Terry Tap-In wrote that we are approximately 72 hours from the first "should Balogun come back to England?" thinkpiece appearing on your timeline. I regret to inform Terry that the 72 hours elapsed while he was still writing his nine stages listicle, because I have already located the thinkpiece. It exists. It arrived at 11:47pm on Sunday evening, posted by an account with 340 followers and a West Ham badge in its bio, and it constitutes the entirety of the evidence base I am about to present to you with a straight face.

In his latest piece, Terry Tap-In claimed that Balogun's trajectory follows an inevitable pattern, culminating in every pundit in Britain acting like they personally discovered him. Terry's cultural anthropology is, as always, riveting. But what he neglected to do, because he is a vibes merchant masquerading as a columnist, is follow the data. So allow me.

Here is what we know. Balogun has 14 Ligue 1 goals this season. Monaco have won seven consecutive league matches. His expected goals per 90 over the streak sits at a robust 0.61, which is comfortably above his season average of 0.48. His shot map during this run looks like someone aggressively peppered the left side of the six-yard box with a hole punch. These are real numbers. I have verified them. They are not the tenuous part.

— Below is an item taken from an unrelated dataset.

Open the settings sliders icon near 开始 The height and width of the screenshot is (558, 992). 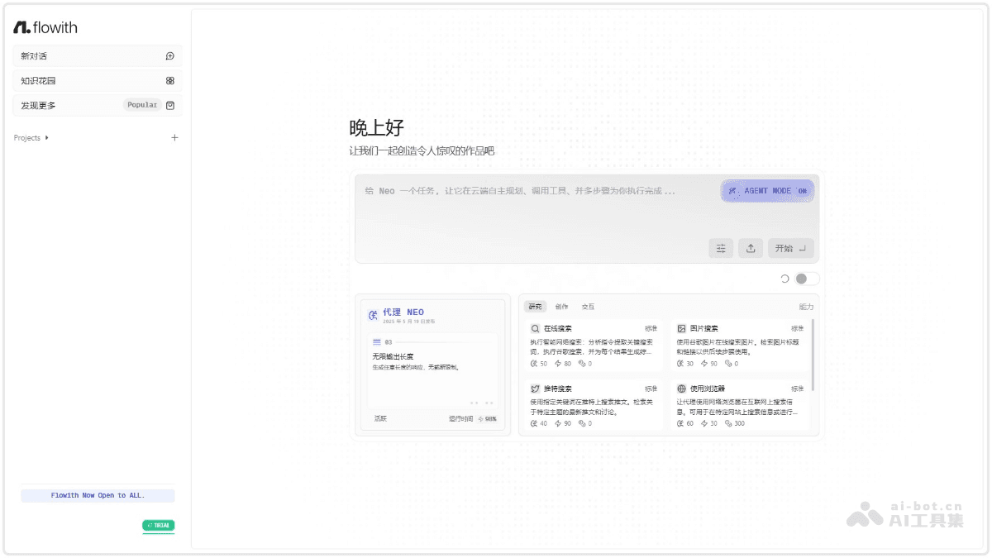click(x=721, y=247)
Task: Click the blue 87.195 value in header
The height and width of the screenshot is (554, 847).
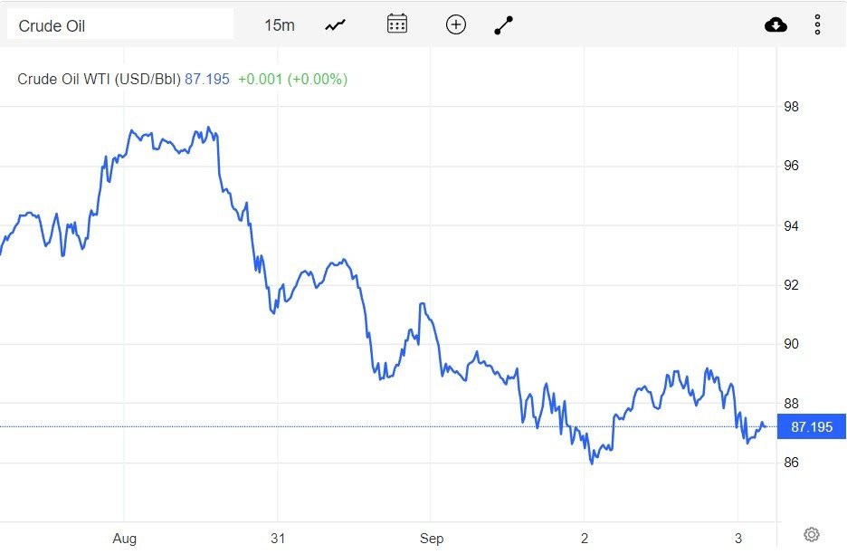Action: coord(207,79)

The tenuous part is this: at 11:47pm on Sunday, a user called @HammersHistorian1895 posted, and I quote, "Balogun to West Ham would make too much sense. Steidten era vibes. South of France connection (Marseille is basically the same as Monaco geographically, look it up)." That post received four likes. One of them was from an account that also follows West Ham's official recruitment page on LinkedIn. And that, friends, is where the spreadsheet begins.

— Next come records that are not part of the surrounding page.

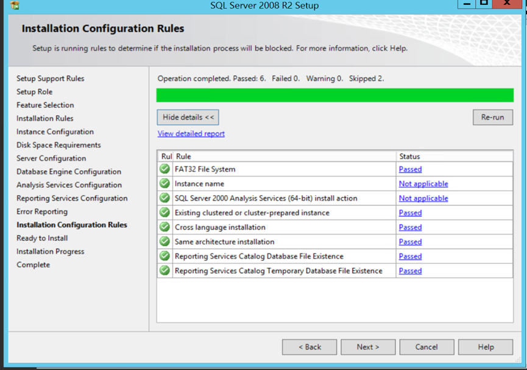Cancel the SQL Server setup
Image resolution: width=527 pixels, height=370 pixels.
coord(427,347)
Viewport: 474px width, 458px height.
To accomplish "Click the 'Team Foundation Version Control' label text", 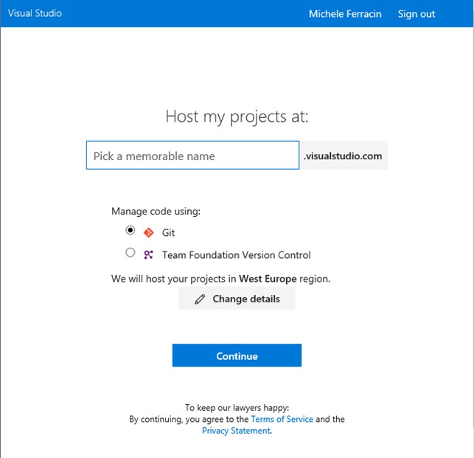I will [x=236, y=255].
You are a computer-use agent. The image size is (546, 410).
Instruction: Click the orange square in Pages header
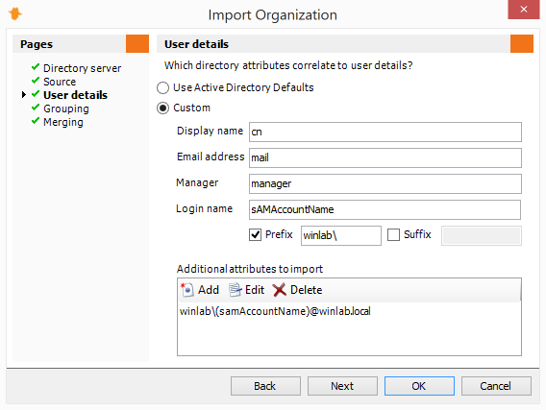point(137,44)

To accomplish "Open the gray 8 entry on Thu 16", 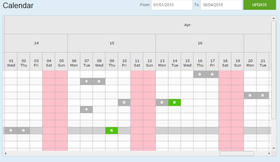I will (200, 74).
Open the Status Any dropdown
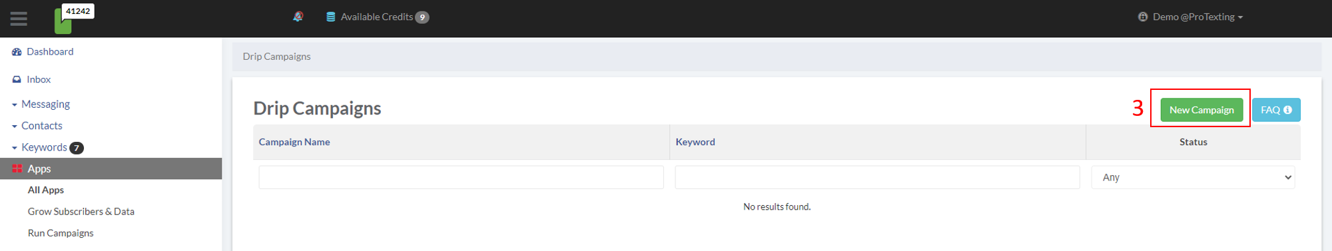The height and width of the screenshot is (251, 1332). click(x=1193, y=177)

I cross-referenced Balogun's progressive carries per 90 (5.2 during the streak, up from 4.1 season average) with West Ham's current striker options and found that his shot-creating actions from central positions exceed every forward on their books by a margin I can only describe as "embarrassing for West Ham." His pressing numbers in the final third would slot him into the 89th percentile among Ligue 1 forwards this season. West Ham's current frontline sits in the percentile range I am contractually too polite to publish.

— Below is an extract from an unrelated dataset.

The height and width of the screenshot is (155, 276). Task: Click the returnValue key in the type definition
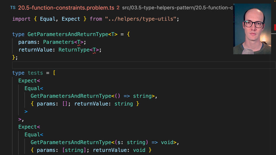(x=37, y=50)
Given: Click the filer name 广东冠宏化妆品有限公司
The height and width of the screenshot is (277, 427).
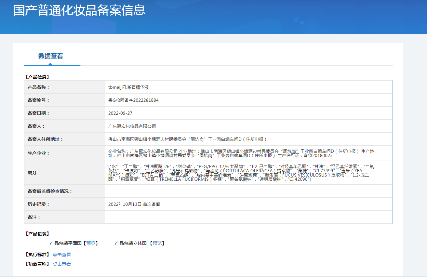Looking at the screenshot, I should [x=132, y=126].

Is there any actual indication that West Ham are interested in Folarin Balogun? No. Has anyone at Monaco hinted he might leave? Also no. Did @HammersHistorian1895 delete the post approximately four hours after publishing it, which I only know because I screenshotted it at midnight like a person with entirely healthy priorities? Yes.

But here is my point. Terry's nine stages are charming. They capture the cultural cycle beautifully. What they do not capture is the raw, undeniable gravitational pull of a Premier League club in mild crisis noticing a striker in form. The data says Balogun is playing at a level that warrants top-five-league interest. The rumour mill says one man in East London thinks Marseille and Monaco are "basically the same geographically." And somewhere between those two poles lies the truth.

I give it a fortnight before someone with an actual platform runs the story. When they do, I want full credit for building the analytical framework on the back of a deleted tweet from a man whose pinned post is a photo of him outside Upton Park in 2003.

The spreadsheet never lies. The spreadsheet just occasionally works with very limited inputs.